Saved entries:
..........
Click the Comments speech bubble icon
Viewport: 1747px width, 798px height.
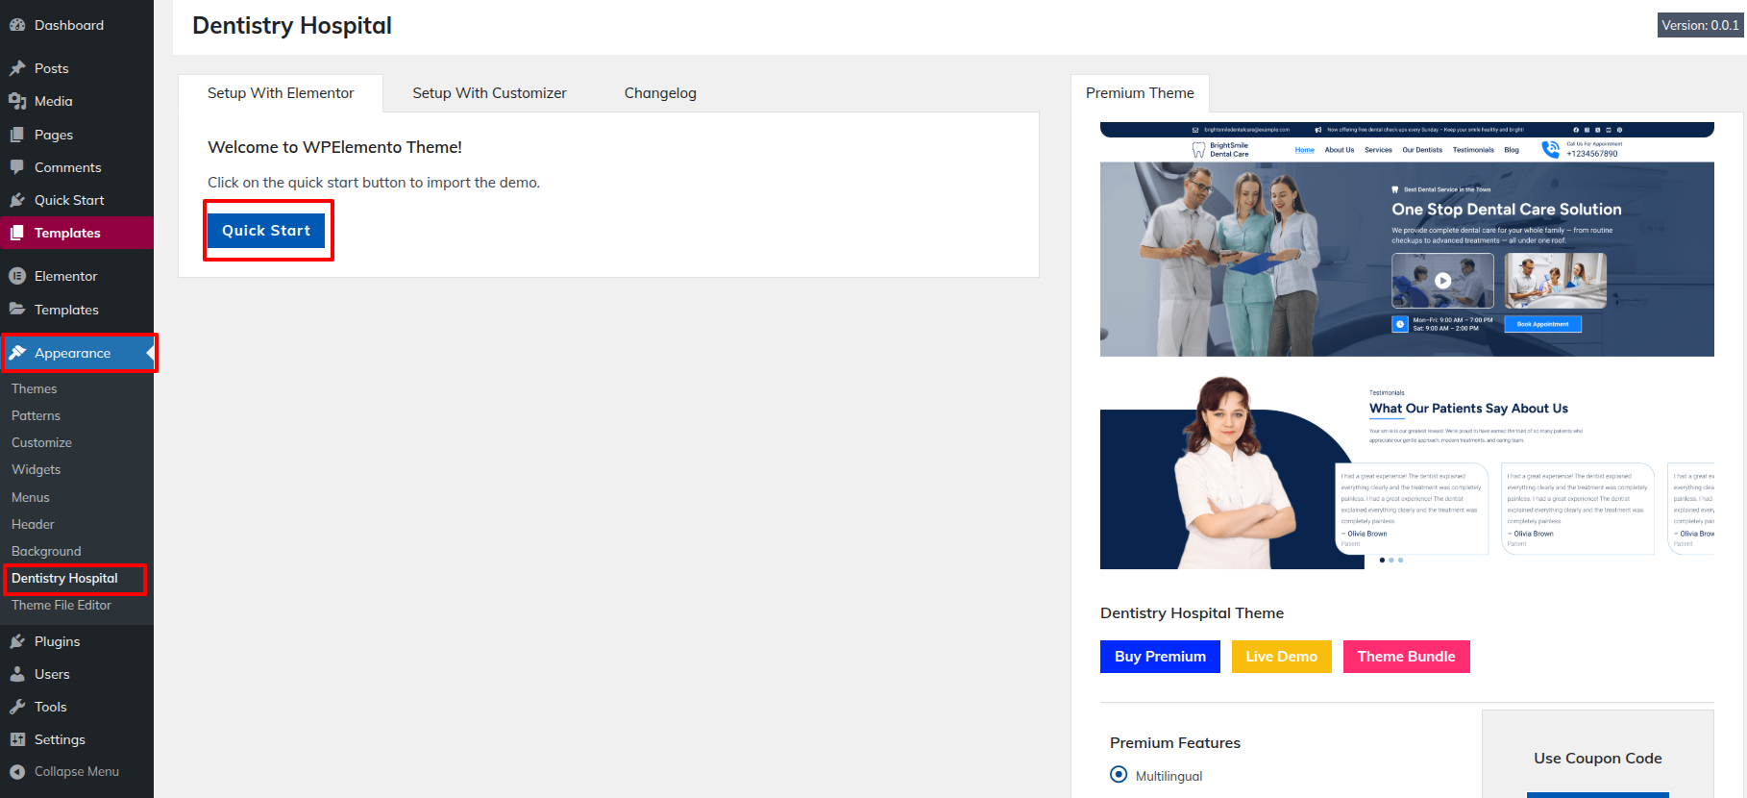click(17, 167)
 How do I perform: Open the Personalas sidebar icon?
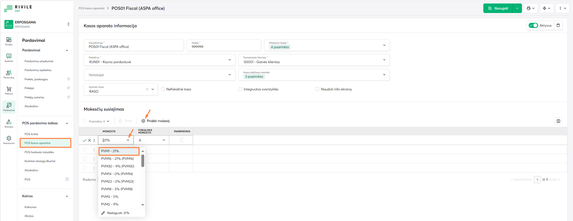point(9,74)
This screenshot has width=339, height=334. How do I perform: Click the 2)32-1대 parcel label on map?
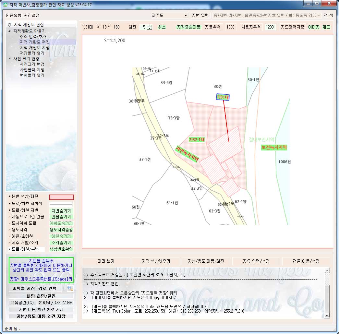click(196, 140)
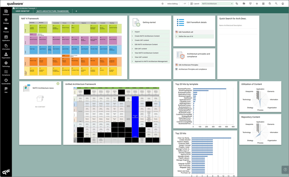Open the Process sidebar section
Image resolution: width=289 pixels, height=177 pixels.
coord(6,30)
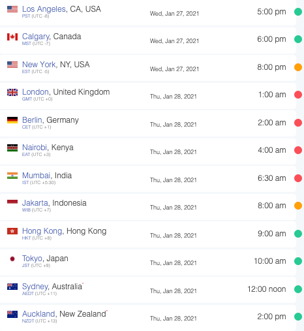The height and width of the screenshot is (331, 304).
Task: Click the New Zealand flag beside Auckland
Action: [x=12, y=314]
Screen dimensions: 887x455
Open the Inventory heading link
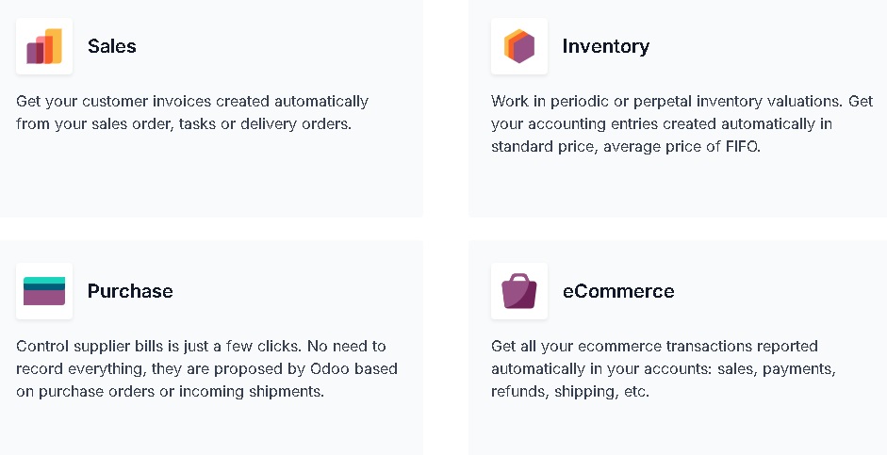click(x=606, y=46)
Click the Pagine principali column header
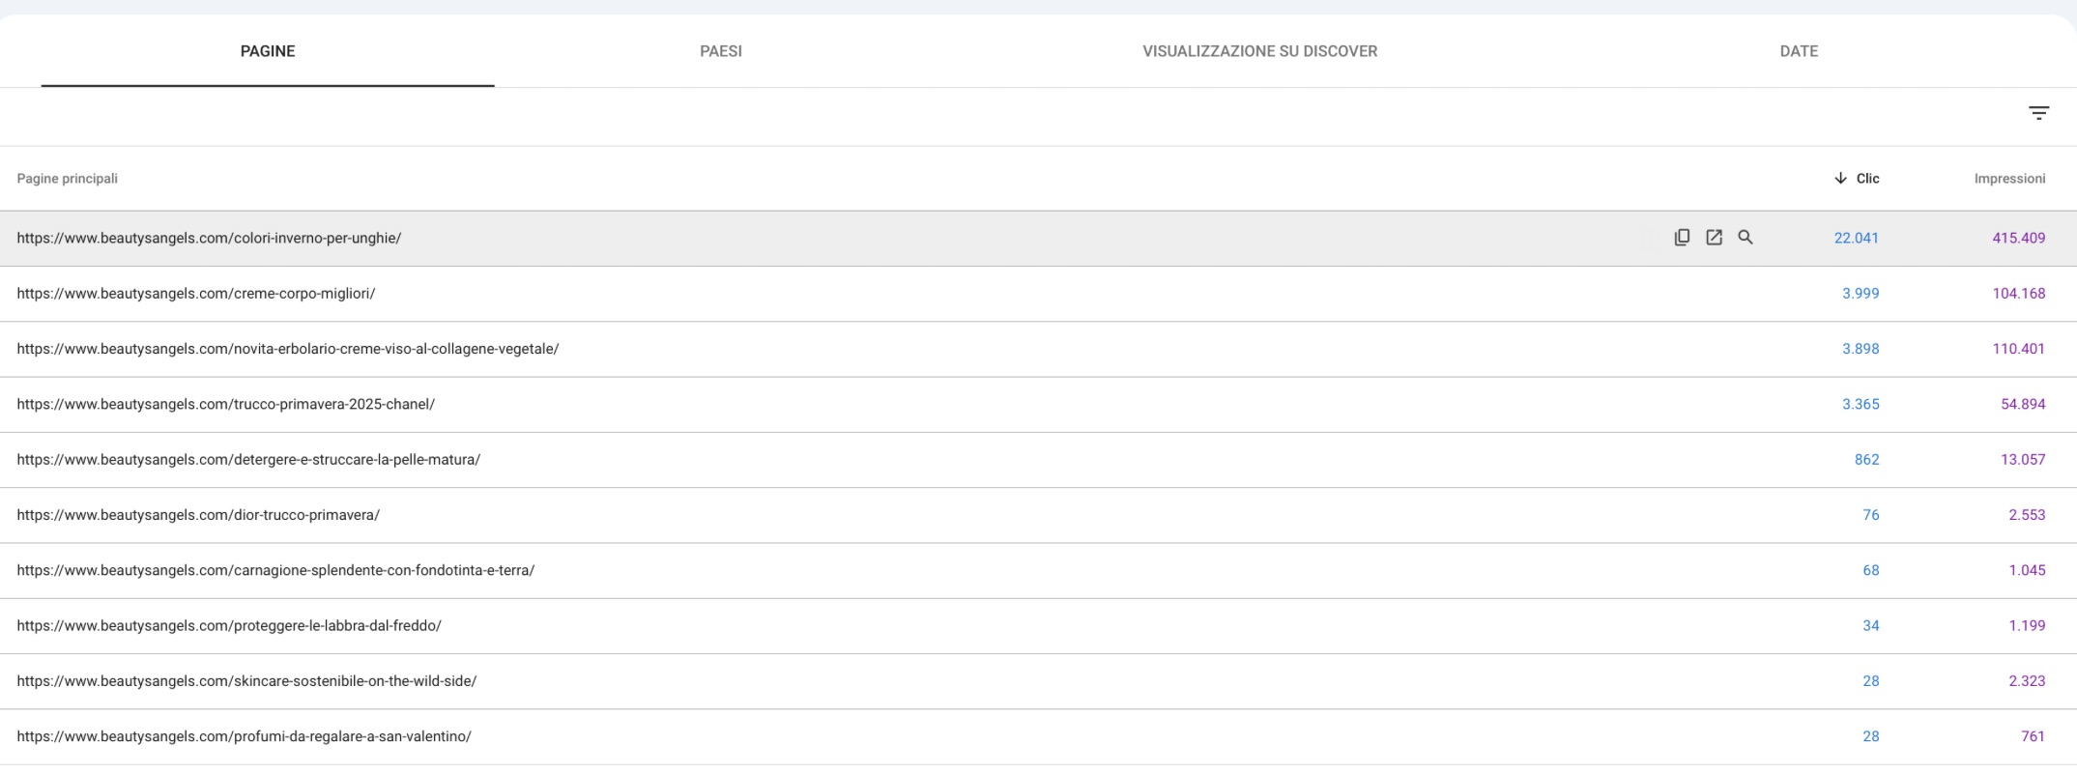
..........
## [Problem requirements]
Rewrite the items above with every "How do I perform" swapped for "How can I do" and nothing else changed. Leave the pictures out.

## [Task answer]
Click the Comments speech bubble icon
Viewport: 1747px width, 798px height.
click(17, 167)
 How can I do: Open the Personalas sidebar icon?
point(9,74)
This screenshot has width=339, height=334. How can I do: Click the 2)32-1대 parcel label on map?
click(196, 140)
Open the Process sidebar section
Image resolution: width=289 pixels, height=177 pixels.
coord(6,30)
The height and width of the screenshot is (331, 304).
Task: Click the New Zealand flag beside Auckland
Action: [x=12, y=314]
Screen dimensions: 887x455
Open the Inventory heading link
click(x=606, y=46)
Click the Pagine principali column header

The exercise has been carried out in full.